Short memory tip: You have to get to one to be true. Sorta like dating, missing a date doesn't get you a date, being a big fat zero doesn't get you date.
The problem with code like
if age = . or age gt 120 then age_group=.;
is that it doesn't handle other missing values such as .A or ._, so I greatly prefer
if missing(age) or age gt 120 then age_group=.;
I also object to the commonly-used
if . < age < 0 then ...
or the slightly more correct
if .z < age < 0 then ...
preferring the explicit
if not missing(age) and age < 0 then ...
which doesn't require arcane knowledge of the internal representation of missing values in SAS (including the ordering of special missing values).
In short, if you want to test for missingness, do not test for equality to . but instead test for missingness.
Hi! Please note the effect of Minus values.
data A;
input x @@;
if x then Expr="True ";
else Expr="False";
datalines;
1 -1 0 .
;
proc print noobs; run;
gives the result
x Expr
1 True
-1 True
0 False
. False
Perhaps the line -1 True is a surprise to some persons.

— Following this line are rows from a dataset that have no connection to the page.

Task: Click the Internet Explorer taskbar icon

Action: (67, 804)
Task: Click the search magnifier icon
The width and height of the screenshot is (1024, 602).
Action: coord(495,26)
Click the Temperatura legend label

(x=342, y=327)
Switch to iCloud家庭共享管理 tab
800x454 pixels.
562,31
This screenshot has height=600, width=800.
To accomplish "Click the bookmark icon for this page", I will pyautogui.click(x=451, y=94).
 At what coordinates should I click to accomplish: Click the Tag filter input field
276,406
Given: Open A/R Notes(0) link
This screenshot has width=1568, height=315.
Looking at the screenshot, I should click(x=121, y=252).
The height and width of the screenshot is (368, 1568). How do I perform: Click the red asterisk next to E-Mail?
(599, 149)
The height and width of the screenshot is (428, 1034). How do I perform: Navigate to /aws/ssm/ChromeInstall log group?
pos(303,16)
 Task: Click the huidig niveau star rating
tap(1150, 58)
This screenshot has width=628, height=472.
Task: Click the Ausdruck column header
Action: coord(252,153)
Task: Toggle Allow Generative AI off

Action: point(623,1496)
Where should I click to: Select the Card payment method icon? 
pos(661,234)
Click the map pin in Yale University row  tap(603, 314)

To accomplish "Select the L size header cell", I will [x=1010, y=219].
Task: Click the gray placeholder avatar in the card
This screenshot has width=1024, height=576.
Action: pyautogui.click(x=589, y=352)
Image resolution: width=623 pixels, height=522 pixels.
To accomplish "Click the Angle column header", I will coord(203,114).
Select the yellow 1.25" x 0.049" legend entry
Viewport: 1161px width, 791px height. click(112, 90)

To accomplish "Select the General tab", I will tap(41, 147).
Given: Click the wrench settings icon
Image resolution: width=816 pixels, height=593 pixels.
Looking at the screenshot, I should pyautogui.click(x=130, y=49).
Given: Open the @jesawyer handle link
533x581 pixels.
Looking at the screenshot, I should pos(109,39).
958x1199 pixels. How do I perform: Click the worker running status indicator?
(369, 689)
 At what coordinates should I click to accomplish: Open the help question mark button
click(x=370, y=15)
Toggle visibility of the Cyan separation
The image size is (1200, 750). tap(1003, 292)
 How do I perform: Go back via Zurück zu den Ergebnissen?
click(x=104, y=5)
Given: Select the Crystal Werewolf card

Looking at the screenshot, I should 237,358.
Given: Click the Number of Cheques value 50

Hi! A mistake I made recently. Question: How to find it easily ?
This is not a SAS error - it is a programming mistake, which is perhaps not easy to see if you are tired. The effect in this case is "radical".
data A;
input x @@;
if x then; Expr="True "; /* The left-most semicolon added by mistake. */
datalines;
1 0 .
;
proc print noobs; run;
result:
x Expr
1 True
0 True
. True
/ Br Anders
data A;
input x @@;
if not x then Expr="True ";
else Expr="False";
datalines;
1 0 .
;
proc print noobs;
run;
here answer is: False True True.
can't we say SAS interprets missing value as True?
please clarify.
No. A missing value is treated as FALSE, as shown and explained in the blog post.
This is not always true. Sometimes sas interpretes missing values as true. Example
data A; input x @@; if x then Expr="True "; else Expr="False"; datalines; 1 0 . proc print noobs; run;
data b;set a;y=x;if y<=0 then y=10;run;proc print data=b;run;
Obs x Expr y
1 1 True 1
2 0 False 10
3 . False 10
In this case, the second observation (x=0) is true (as it is <=0) and is given a value of y=10, but the third observation is also considered as true (because it is given a value of y=10) albeit the variable is missing.
No, you are confusing the sort order for missing values with the logical evaluation of a missing value. The sort order of missing values is that a missing value is less than any representable floating point number. Thus the expression (y <= 0) evaluates as TRUE when y is missing.